Linear PK and prolonged stability with minimal payload release following ARX517 dosing in mice and cynomolgus monkeys. nu/nu mice (A) without and (B) with C4-2 tumors (n = 5 mice/group) were dosed intravenously with ARX517. Blood samples were collected at the indicated time points and analyzed in qualified TA and intact ADC bioanalytic assays. Blood samples were collected from cynomolgus monkeys (n = 6/sex/group) following ARX517 dosing. C, TA, ADC, and (D) pAF-AS269 serum concentrations were quantified using validated assays (see “Materials and Methods”). Shown are mean ± SD (upper error bars) for TA, ADC, and pAF-AS269 (time points with n ≥5 quantifiable concentrations).

Figure 4.

ARX517 inhibits tumor growth in multiple prostate CDX and PDX models. All graphs show mean TVs ± SEM over time. A, In the MDA-PCa-2b murine xenograft model, MDA-PCa-2b cells were implanted subcutaneously into the flank of male nu/nu mice (n = 10/group). When tumors reached 100–200 mm³, mice were given a single intravenous dose of the indicated test articles (dotted line, day 14). % TGI was calculated based on tumor wet weights at day 45 after cell implantation. Statistical analysis: *, P < 0.05; **, P < 0.01, calculated using the nonparametric Mann–Whitney t test. In the enzalutamide-sensitive (B) TM00298 and (C) CTG-2440 PDX models, mice [(B) NOD/SCIDγ mice, n = 9/group; (C) NOG mice, n = 10/group for vehicle and 1 mg/kg ARX517, n = 9/group for other cohorts] were subcutaneously implanted with patient-derived tumor cells. When tumors reached 100–200 mm³, mice were dosed intravenously with ARX517 once weekly for four total doses (dotted lines show ARX517 doses) and/or enzalutamide orally in B daily for 28 days or in C daily for 5 days, followed by no dosing for 2 days, in a week for 4 weeks. % TGI was calculated based on TV measurements at study end. Statistical analysis: *, P < 0.05; **, P < 0.01; ***, P < 0.001; P values were calculated in B using nonparametric Mann–Whitney t test and in C using one-way ANOVA followed by the Tukey multiple comparisons test.
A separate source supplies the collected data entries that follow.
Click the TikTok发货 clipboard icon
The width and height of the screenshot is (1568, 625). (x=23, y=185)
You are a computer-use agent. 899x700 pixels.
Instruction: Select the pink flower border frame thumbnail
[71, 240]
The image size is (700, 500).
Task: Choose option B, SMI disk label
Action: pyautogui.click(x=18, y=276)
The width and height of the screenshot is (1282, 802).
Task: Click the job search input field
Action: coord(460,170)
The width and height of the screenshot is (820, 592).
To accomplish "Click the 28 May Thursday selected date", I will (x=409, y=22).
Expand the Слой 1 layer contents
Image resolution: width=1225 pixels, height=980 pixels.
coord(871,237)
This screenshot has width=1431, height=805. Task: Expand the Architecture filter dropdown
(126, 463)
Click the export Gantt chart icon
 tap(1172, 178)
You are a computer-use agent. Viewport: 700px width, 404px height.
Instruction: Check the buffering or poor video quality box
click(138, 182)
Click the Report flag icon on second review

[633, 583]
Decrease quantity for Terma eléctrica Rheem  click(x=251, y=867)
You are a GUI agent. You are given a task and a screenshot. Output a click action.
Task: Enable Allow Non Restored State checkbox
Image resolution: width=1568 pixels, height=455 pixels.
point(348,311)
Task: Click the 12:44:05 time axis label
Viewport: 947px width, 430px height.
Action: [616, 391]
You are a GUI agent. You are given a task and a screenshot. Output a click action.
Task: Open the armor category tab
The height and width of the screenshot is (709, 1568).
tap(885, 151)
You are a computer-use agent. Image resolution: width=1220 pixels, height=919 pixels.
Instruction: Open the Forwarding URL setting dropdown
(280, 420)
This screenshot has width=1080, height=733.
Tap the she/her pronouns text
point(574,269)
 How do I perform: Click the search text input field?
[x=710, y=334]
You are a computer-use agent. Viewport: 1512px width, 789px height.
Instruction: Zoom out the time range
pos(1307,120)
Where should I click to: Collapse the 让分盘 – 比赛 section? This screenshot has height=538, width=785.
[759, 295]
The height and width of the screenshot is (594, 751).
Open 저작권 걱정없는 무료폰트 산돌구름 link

D and E, nu/nu mice (D; n = 10/group; except n = 5 for the ARX517 10 mg/kg group) or NCG mice (E; n = 7/group for enzalutamide and combination treatment groups; n = 10/group for other cohorts) were subcutaneously implanted with enzalutamide-resistant C4-2 tumor cells in Matrigel. When tumors reached 200–500 mm³, mice were dosed intravenously with the indicated test articles (dotted lines show ARX517 doses). % TGI in E was calculated based on TV measurements at study end. Statistical analysis: **, P < 0.01; ***, P < 0.001 calculated using a two-way ANOVA with repeated measures and Tukey post hoc test.